EXERCISE PROMPT =>
In the forum thread about days spent aboard a boat, translate the sentence "Hopefully we will be back on the boat full time this coming August." into Spanish.

# Approximately how many days a year are you on your boat?



## FormerAdministrator (Jan 10, 2000)

Approximately how many days a year are you on your boat?


----------



## PBzeer (Nov 11, 2002)

Every day for the past 2 years.


----------



## eryka (Mar 16, 2006)

All of them for us, too, minus just a few weeks while replacing the laminate & rebuilding the electrical system.


----------



## Faster (Sep 13, 2005)

Interesting split so far - we're in the 70 - 85 days/yr range.... but I suspect this poll will have an inherent inaccuracy as inactive boaters (less than 50 group) will be far less likely to vote. Their lack of interest is probably going to include venues such as Sailnet.

Based on observations at various marinas in our area, I'd have to think that many boaters are in the "under 25 days/yr" group.


----------



## zz4gta (Aug 15, 2007)

I'm one of the less than 50, but hope to change that this year. Now that I have a boat to sleep on.


----------



## sgkuhner (May 5, 2002)

Normally we have spent over 200 days on the boat since 2001; however, in Feb 2007 I had a total knee replacement so we were not on the boat last winter and this winter we also stayed home to enjoy a new granddaughter (our first grandchild). Hopefully we will be back on the boat full time this coming August.


----------



## TrueBlue (Oct 11, 2004)

This season we will be our first without a big boat within the past 14 years. But, among the past 3 boats we've kept at our marina, we literally lived on the Nauticat during season - sleeping aboard at least 5 days a week for 5 months, averaging 3 nights/week on the hook. That put us in the 150-199 category.

SUPPLIED MATERIAL =>
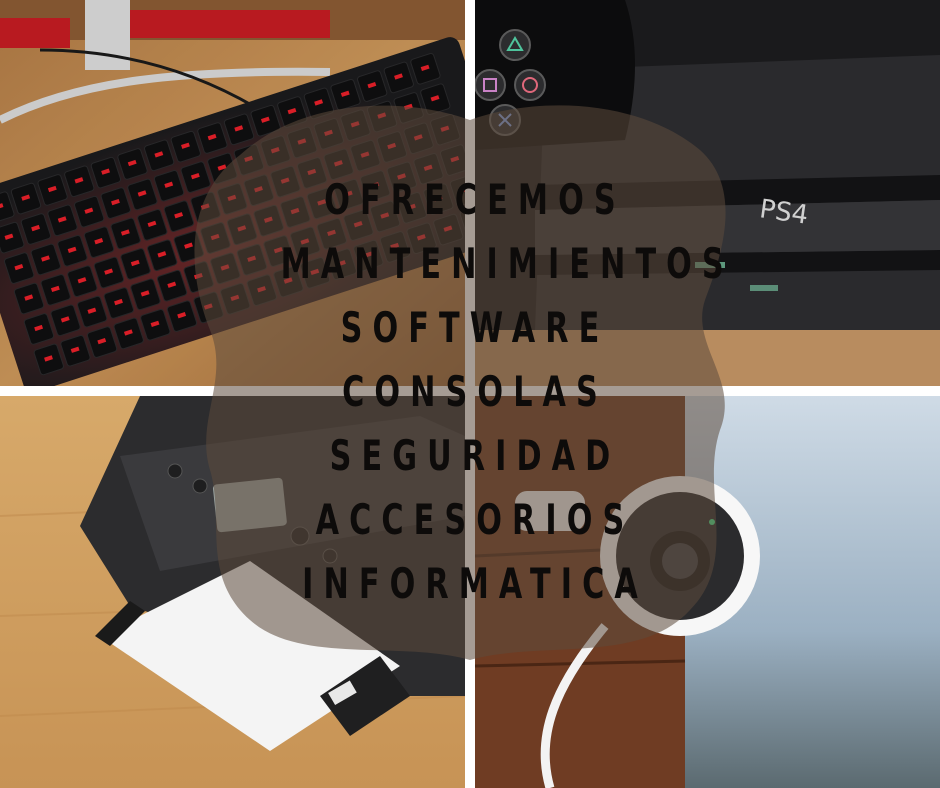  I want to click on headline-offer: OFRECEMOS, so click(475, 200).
--
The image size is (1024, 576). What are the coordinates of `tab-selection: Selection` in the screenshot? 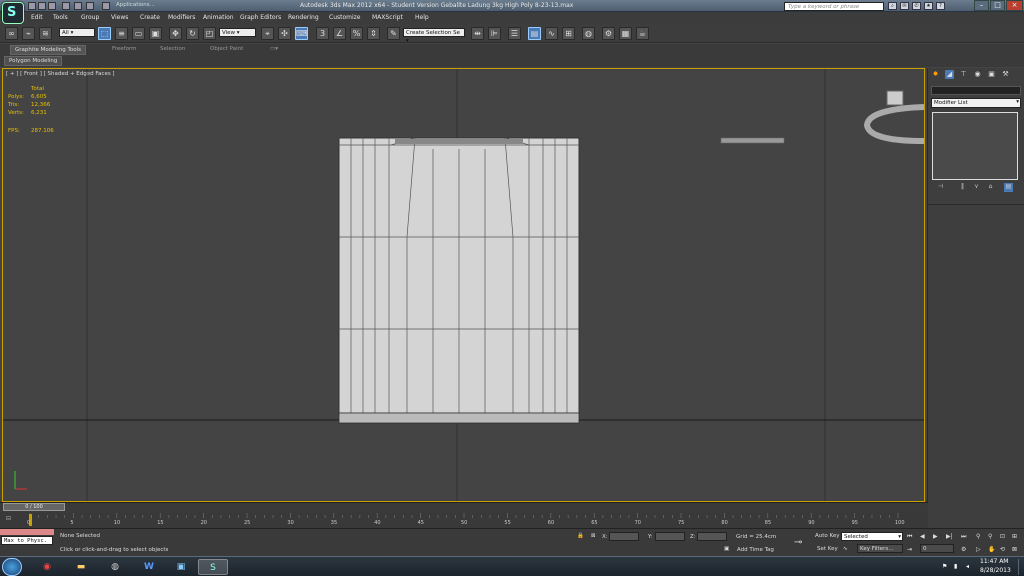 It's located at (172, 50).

COMPLETED TASK =>
Con suerte, volveremos a estar en el barco a tiempo completo este próximo agosto.